Chamam-lhe um Estado Unitário com regime semi-presidencial, e não há revisão constitucional com incidência nas autonomias que o modifique. Este tem sido o princípio e o fim de todas as lutas e querelas autonómicas dos últimos 33 anos. Eis o enredo do último acto: O Povo Açoriano (105 567 – cento e cinco mil, quinhentos e sessenta e sete votantes nas eleições de 2004), em número de 100% dos seus representantes partidários com assento na Assembleia Legislativa da Região Autónoma dos Açores, e fora dela, elaborou uma Proposta de revisão do Estatuto Político-Administrativo, qualificada de "Carta Autonómica", auto-adjectivada de “ambiciosa”, e remeteu-a para aprovação da Assembleia da República.
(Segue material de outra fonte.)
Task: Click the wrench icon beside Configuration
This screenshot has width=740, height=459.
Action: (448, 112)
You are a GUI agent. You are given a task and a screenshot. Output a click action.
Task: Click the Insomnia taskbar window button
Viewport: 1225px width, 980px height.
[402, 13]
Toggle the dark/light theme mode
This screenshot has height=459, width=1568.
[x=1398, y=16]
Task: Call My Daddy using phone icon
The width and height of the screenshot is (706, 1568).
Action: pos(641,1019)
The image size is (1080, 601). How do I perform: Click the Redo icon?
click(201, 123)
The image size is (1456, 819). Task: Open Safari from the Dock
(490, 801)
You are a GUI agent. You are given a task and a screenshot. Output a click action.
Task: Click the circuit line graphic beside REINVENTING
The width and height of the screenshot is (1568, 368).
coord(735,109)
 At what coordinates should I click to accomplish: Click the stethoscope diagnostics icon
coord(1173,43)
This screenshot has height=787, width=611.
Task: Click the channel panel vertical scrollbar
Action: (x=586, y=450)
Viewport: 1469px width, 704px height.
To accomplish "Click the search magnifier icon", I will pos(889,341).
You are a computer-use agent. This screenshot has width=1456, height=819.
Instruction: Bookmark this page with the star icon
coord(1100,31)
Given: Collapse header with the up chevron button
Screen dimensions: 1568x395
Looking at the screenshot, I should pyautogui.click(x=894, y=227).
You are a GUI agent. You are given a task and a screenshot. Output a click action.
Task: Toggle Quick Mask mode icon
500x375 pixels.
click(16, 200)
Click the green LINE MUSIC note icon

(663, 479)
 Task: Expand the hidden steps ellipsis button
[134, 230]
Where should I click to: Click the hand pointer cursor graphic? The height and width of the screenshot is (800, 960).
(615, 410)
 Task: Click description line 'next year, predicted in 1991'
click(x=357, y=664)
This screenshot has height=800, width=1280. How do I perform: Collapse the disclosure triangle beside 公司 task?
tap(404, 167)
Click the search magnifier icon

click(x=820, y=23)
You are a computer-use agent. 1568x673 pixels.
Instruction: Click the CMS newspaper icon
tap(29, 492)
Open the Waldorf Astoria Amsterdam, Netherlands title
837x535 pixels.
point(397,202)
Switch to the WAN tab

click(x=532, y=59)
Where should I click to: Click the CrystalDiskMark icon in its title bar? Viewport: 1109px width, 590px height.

Era um documento politicamente unânime e todos juraram cumprir a Constituição! O Povo Português (5 712 427 – cinco milhões setecentos e doze mil e quatrocentos e vinte e sete votantes, a nível nacional, nas eleições de 2005), em número de 100% dos seus representantes partidários com assento na Assembleia da República, aprovou, por aclamação, a 11 de Junho, uma Proposta de Estatuto Político-Administrativo para a Região Autónoma dos Açores e remeteu-a, a 3 de Julho, para ratificação do Presidente da República. Era um documento politicamente unânime e todos juraram cumprir a Constituição! O Presidente da República, também representante do Povo Português (2 746 689 – dois milhões setecentos e quarenta e seis mil e seiscentos e oitenta e nove votos a nível nacional, e 45 065 – quarenta e cinco mil e sessenta e cinco votos na Região), e de alguns "juristas", que não representam povo algum, enquanto “guardião” da Constituição, que jurou "cumprir e fazer cumprir", enviou, a 4 de Julho, a dita Proposta para o Tribunal Constitucional, para averiguação da constitucionalidade de diversas normas, avisando, conforme despacho assinado com o seu punho "tremulamente autonómico", que o fazia "sem prejuízo da existência de reservas de natureza político-institucional relativamente a outras disposições daquele diploma". A 3.ª revisão do Estatuto Político-Administrativo dos Açores, em 24h, deixou de ser politicamente unânime e conforme a Constituição! Conclusão: a Constituição é, seguramente, para os juristas e, eventualmente, para o Povo.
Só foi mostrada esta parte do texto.